Selected passage:
- - -
Aerosols sources and their short lifetime (5 - 10 days) results into a spatial-temporal heterogeneous field that makes aerosol characterization real challenge   . Despite this, recent initiatives by organizations such as NASA among others have increasingly deployed a number of passive remote sensing platforms that provide systematic and accurate long-term measurements of aerosol characteristics over the globe. This initiative hasn’t been reciprocated adequately by the science community since a large percentage of the data actually used is low, in part because of a lack of efficient and effective analysis tools. For example, less than 5% of all remotely sensed images are ever viewed by human eyes or actually used  . Therefore, the increasing quantity and type of data available for climate change research studies among them atmospheric aerosols require effective feature extraction methods such as self-organizing map (SOM) and the growing hierarchical self-organizing map (GHSOM). Additionally, accurate extraction of key features and characteristic patterns of variability from a large data set is vital to correctly monitor atmospheric processes and how they alter climate change  .
- - -
Written instruction 1:
Reproduce the records from their start down to and including the line containing "Bill Walsh College Football (582, 1712)", with every requested line kept. Multiply each coordinate in the answers by 1.25 and round to the nearest whole number, rounding halves up.
The passage on atmospheric aerosols has no connection to the records.

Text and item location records
- - -
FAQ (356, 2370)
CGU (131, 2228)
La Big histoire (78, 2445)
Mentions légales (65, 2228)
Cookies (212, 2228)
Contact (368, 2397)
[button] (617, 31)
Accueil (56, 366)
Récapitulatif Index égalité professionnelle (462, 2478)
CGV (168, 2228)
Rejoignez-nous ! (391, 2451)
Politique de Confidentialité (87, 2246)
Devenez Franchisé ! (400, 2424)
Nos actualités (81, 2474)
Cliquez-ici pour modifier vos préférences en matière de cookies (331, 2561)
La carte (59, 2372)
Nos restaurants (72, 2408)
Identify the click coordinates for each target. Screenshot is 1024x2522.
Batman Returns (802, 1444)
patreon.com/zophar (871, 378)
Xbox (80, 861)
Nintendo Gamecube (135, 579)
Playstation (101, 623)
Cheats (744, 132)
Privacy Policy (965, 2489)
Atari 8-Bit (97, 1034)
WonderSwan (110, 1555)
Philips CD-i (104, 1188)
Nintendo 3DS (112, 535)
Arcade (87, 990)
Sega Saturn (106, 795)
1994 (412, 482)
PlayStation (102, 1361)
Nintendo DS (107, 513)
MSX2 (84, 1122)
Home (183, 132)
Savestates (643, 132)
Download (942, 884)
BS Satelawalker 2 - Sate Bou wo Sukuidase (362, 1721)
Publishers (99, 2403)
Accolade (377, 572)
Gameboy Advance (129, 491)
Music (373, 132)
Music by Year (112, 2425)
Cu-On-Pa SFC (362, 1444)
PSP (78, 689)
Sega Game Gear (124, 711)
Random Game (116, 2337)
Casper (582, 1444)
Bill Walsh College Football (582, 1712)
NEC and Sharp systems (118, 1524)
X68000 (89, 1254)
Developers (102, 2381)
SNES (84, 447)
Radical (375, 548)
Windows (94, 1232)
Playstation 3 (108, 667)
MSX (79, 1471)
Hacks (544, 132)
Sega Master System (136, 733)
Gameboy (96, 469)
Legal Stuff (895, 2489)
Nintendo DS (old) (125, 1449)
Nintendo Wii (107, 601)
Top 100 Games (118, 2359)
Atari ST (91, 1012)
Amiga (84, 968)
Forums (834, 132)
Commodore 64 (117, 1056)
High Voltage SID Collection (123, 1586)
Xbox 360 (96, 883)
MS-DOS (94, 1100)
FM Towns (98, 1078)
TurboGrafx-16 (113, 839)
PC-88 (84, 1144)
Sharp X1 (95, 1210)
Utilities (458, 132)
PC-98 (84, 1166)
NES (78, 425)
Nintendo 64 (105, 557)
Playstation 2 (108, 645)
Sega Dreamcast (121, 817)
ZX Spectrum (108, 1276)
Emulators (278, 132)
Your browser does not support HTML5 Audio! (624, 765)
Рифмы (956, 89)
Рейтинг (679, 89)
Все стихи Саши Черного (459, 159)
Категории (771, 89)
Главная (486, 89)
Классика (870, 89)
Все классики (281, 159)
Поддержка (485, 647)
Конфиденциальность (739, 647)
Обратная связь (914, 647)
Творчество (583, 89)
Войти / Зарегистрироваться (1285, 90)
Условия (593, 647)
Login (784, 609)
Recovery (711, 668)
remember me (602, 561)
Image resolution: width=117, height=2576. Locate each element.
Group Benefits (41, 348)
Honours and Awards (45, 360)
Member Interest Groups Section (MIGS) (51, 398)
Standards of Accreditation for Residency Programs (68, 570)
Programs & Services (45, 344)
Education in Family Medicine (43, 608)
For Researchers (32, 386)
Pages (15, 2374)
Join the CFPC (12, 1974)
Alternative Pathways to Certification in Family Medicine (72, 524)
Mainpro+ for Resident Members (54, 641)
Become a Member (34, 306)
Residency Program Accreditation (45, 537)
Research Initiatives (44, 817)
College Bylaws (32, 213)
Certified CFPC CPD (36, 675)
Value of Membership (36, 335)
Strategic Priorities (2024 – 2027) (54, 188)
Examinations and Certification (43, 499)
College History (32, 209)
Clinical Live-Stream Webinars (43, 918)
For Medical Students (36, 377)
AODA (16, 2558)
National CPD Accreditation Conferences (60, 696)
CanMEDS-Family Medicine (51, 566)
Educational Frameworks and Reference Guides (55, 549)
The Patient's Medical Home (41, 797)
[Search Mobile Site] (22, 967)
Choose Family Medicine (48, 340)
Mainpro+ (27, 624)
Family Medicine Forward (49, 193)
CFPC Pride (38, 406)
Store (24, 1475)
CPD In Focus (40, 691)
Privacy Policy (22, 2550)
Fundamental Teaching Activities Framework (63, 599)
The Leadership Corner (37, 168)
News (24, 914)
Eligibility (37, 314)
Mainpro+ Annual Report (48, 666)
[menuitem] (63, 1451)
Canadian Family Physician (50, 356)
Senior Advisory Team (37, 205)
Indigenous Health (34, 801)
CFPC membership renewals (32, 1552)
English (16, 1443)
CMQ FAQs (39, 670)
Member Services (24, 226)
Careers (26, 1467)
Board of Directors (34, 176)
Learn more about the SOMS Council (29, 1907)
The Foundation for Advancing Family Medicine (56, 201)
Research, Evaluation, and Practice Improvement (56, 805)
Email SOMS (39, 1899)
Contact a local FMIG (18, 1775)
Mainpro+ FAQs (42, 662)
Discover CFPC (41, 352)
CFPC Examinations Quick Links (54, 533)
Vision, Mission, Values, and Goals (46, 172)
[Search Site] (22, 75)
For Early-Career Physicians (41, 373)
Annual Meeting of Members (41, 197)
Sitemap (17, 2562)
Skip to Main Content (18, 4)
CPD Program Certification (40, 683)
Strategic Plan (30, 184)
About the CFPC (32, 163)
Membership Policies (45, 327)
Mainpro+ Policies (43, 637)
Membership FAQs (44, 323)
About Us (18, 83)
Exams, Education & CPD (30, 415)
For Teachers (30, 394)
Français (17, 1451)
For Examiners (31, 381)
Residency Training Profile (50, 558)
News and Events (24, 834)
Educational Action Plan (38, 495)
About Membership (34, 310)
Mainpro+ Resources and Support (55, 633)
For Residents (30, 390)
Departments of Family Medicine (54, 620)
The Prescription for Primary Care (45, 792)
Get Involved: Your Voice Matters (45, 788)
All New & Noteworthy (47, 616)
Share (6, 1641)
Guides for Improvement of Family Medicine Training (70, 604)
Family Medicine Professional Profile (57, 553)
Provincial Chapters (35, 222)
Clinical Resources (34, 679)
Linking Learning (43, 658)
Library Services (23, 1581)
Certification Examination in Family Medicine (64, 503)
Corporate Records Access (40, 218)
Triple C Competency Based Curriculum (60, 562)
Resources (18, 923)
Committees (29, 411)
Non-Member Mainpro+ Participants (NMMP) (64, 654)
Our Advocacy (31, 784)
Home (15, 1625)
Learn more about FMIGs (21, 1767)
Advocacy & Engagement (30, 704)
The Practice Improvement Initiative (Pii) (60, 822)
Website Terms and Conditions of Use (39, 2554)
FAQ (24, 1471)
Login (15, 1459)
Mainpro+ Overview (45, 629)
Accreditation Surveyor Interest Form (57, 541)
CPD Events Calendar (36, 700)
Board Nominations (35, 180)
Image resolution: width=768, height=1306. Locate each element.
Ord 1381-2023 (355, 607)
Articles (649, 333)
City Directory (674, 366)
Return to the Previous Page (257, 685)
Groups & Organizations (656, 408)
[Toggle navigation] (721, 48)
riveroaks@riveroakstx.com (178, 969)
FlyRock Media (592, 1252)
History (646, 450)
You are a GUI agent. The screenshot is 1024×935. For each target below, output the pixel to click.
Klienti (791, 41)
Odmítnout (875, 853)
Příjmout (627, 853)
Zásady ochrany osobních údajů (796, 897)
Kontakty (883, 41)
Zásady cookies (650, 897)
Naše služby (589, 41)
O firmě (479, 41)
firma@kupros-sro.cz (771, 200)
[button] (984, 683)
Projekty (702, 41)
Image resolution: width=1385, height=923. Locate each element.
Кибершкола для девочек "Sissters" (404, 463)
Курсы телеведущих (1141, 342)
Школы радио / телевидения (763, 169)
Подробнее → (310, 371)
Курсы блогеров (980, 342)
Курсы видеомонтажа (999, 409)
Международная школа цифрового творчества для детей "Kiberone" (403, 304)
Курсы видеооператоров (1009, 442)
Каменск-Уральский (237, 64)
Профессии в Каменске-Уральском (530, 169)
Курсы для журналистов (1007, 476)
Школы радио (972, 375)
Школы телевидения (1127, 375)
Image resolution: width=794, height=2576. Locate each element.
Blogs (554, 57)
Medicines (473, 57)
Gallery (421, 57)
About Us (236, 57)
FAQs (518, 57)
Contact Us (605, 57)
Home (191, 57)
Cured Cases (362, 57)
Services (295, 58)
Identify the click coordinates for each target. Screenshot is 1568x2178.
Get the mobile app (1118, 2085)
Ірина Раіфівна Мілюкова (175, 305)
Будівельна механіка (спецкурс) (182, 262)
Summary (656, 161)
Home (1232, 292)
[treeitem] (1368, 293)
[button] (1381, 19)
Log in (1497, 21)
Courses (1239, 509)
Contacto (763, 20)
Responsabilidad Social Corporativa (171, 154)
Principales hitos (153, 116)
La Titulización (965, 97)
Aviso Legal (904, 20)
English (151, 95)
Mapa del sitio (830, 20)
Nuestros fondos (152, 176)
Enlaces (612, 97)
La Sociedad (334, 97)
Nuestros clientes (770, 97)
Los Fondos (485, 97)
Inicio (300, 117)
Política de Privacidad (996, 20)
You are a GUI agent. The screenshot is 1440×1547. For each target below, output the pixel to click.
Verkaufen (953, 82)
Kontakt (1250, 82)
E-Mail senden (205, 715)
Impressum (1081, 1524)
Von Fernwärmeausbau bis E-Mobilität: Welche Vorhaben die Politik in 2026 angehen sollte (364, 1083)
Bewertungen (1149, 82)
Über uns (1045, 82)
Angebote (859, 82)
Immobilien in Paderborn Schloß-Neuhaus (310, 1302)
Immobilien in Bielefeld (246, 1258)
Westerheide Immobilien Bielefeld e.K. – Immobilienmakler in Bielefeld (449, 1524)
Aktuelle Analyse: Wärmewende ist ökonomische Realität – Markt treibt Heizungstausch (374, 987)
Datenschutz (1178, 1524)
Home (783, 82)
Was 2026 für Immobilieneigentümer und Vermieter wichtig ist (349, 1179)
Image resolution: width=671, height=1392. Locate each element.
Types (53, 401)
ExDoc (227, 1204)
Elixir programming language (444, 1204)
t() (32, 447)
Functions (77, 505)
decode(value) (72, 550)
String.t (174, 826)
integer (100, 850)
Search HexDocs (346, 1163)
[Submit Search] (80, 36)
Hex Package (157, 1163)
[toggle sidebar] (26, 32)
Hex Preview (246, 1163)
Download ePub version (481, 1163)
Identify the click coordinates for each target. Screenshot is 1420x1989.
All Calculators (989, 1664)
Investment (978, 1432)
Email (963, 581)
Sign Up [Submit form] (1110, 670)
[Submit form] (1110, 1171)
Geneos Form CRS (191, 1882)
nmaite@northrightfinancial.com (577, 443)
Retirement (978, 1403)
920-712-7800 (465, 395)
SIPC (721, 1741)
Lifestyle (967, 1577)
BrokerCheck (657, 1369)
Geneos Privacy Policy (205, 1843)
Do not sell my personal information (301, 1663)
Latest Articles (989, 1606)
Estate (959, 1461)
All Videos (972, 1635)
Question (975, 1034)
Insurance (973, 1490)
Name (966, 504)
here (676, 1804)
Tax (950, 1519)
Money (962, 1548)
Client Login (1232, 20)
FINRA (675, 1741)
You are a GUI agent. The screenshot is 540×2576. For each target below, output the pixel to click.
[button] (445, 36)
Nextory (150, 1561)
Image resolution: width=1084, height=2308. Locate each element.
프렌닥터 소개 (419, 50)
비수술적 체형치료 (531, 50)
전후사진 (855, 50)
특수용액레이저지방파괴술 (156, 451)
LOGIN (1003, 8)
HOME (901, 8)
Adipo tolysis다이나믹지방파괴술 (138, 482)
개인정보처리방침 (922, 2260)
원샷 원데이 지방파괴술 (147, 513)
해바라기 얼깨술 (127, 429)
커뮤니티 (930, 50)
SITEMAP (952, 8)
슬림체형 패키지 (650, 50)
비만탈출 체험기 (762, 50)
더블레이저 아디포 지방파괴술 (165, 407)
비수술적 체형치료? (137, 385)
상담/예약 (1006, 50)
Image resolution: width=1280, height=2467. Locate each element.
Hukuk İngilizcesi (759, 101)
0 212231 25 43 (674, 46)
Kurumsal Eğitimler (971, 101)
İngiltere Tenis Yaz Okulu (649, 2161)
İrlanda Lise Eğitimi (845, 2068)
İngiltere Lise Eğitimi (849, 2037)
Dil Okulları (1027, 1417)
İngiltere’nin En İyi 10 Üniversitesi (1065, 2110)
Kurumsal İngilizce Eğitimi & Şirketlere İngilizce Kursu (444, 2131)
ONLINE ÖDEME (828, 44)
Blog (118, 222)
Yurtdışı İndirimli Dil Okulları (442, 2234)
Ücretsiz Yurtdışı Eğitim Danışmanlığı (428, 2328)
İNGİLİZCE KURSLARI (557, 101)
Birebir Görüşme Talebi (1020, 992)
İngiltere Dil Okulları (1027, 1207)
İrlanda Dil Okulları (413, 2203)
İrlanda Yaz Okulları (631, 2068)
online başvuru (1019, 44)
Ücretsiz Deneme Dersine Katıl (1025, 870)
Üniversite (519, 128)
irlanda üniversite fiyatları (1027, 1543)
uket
- - -
Written instruction 2:
According to the passage on atmospheric aerosols, what share of remotely sensed images are ever viewed by human eyes or actually used?

Correct answer 1:
FAQ (445, 2963)
CGU (164, 2785)
La Big histoire (98, 3056)
Mentions légales (81, 2785)
Cookies (265, 2785)
Contact (460, 2996)
[button] (771, 39)
Accueil (70, 458)
Récapitulatif Index égalité professionnelle (578, 3098)
CGV (210, 2785)
Rejoignez-nous ! (489, 3064)
Politique de Confidentialité (109, 2808)
Devenez Franchisé ! (500, 3030)
Nos actualités (101, 3093)
Cliquez-ici pour modifier vos préférences en matière de cookies (414, 3201)
La carte (74, 2965)
Nos restaurants (90, 3010)
Identify the click coordinates for each target. Screenshot is 1024x2522.
Batman Returns (1003, 1805)
patreon.com/zophar (1089, 473)
Xbox (100, 1076)
Nintendo Gamecube (169, 724)
Playstation (126, 779)
Cheats (930, 165)
Privacy Policy (1206, 3111)
Atari 8-Bit (121, 1293)
WonderSwan (138, 1944)
Philips CD-i (130, 1485)
Nintendo 3DS (140, 669)
Arcade (109, 1238)
Sega Saturn (133, 994)
1994 (515, 603)
PlayStation (128, 1701)
Nintendo DS (134, 641)
MSX2 (105, 1403)
Home (229, 165)
Savestates (804, 165)
Download (1178, 1105)
BS Satelawalker 2 - Sate Bou wo Sukuidase (453, 2151)
Publishers (124, 3004)
Accolade (471, 715)
Gameboy Advance (161, 614)
Music (466, 165)
Music by Year (140, 3031)
Cu-On-Pa SFC (453, 1805)
PSP (98, 861)
Sega Game Gear (155, 889)
Random Game (145, 2921)
Casper (728, 1805)
Bill Walsh College Football (728, 2140)

Correct answer 2:
Less than 5%.